Solid-State Lithium-Ion Battery With Ceramic Electrolyte
Driving range, safety, and cost remain the biggest hurdles in the way of mass electric vehicle (EV) adoption. Innovative approaches to EV battery manufacturing present the opportunity to maximize stored energy relative to the weight of EVs, allowing for up to three times the driving range. These new battery designs prevent overheating, are immune to catastrophic failure, and can be incorporated into the structure of a vehicle to improve strength in some cases. Much of this can be accomplished at a 30% lower cost compared to conventional batteries, thus bolstering widespread adoption of EVs.

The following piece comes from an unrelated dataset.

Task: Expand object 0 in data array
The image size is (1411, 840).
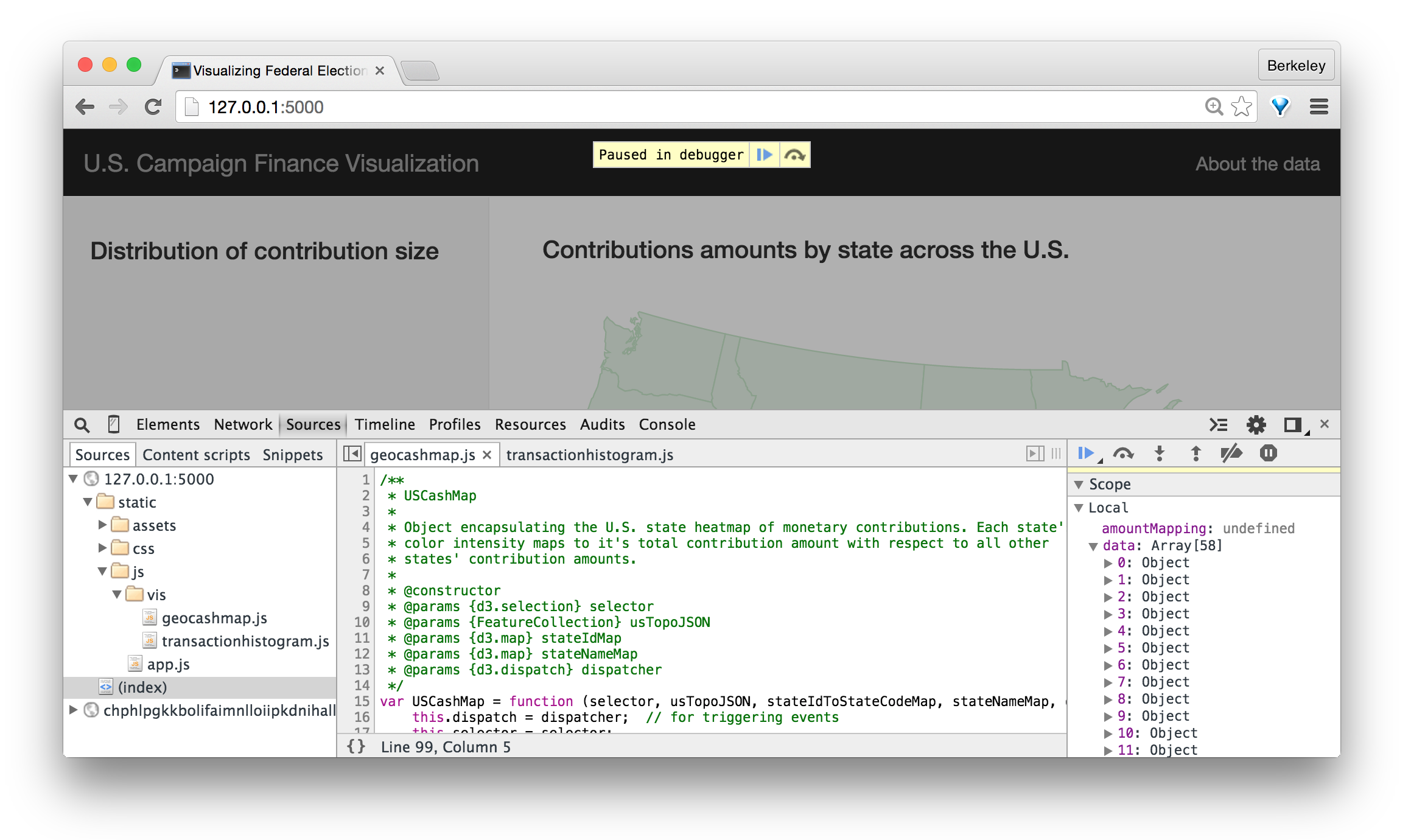Action: pos(1108,563)
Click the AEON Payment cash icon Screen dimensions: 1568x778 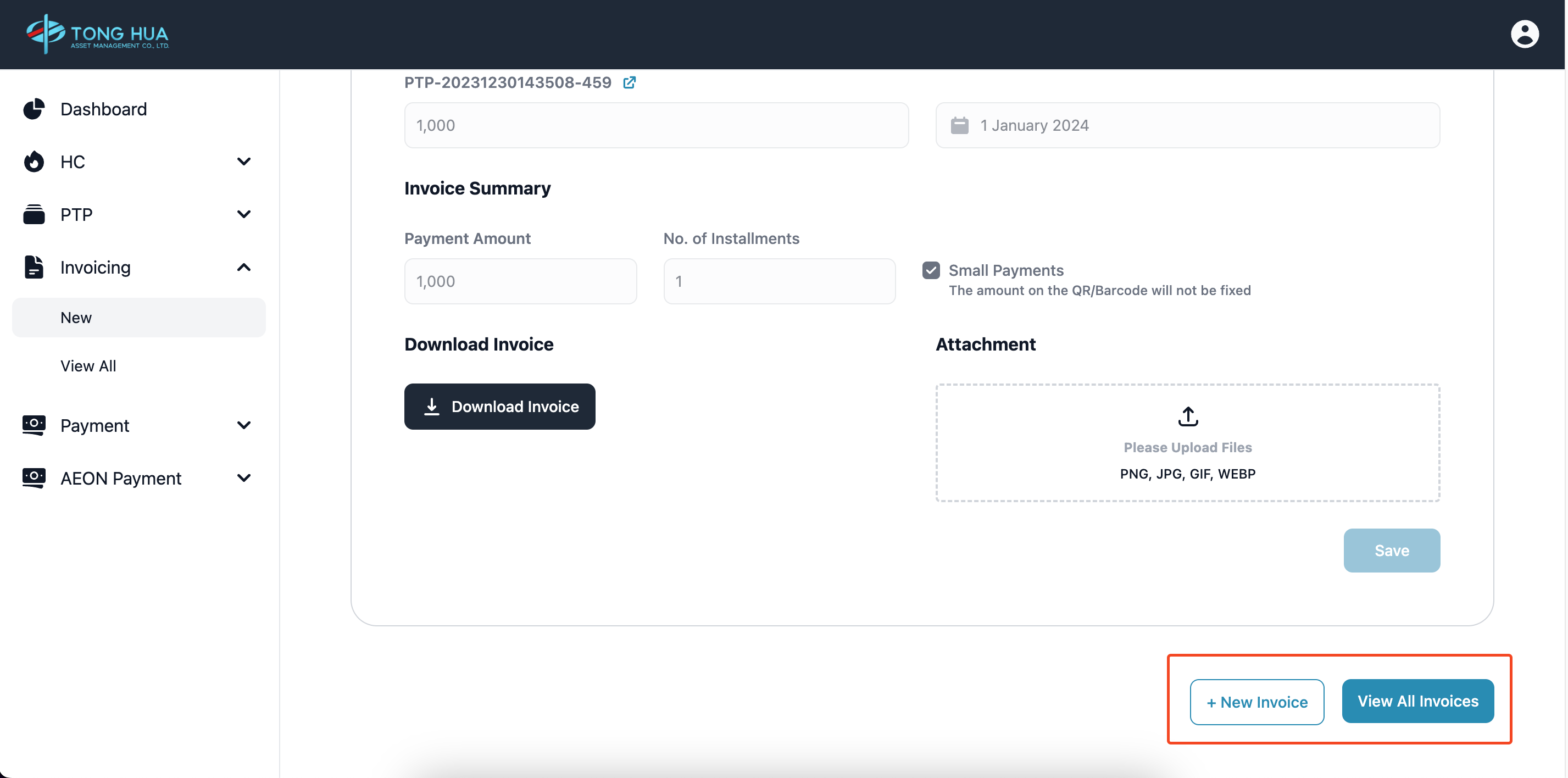[x=34, y=478]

Project Innovation + Advantages:
The University of Maryland (UMD) is developing ceramic materials and processing methods to enable high-power, solid-state, lithium-ion batteries for use in EVs. Conventional lithium-ion batteries used in most EVs contain liquids that necessitate the use of heavy, protective components. By contrast, UMD’s technology uses no liquids and offers greater abuse tolerance and reducing weight. This reduced weight leads to improved EV efficiency for greater driving range. UMD’s technology also has the potential to help reduce manufacturing costs using scalable, ceramic fabrication techniques that does not require dry rooms or vacuum equipment.
If successful, UMD’s battery would offer extended battery life and low weight compared to conventional batteries, resulting in substantially improved driving range for EVs.
The mass adoption of EVs would diminish the demand for petroleum, dramatically reducing U.S. dependence on foreign oil.
Greater use of EVs would reduce U.S. greenhouse gas emissions, 28% of which come from the transportation sector.
Technological advancements from the RANGE program could enable EVs to travel significantly further on a single charge at a much lower cost than that of current EVs and conventional vehicles.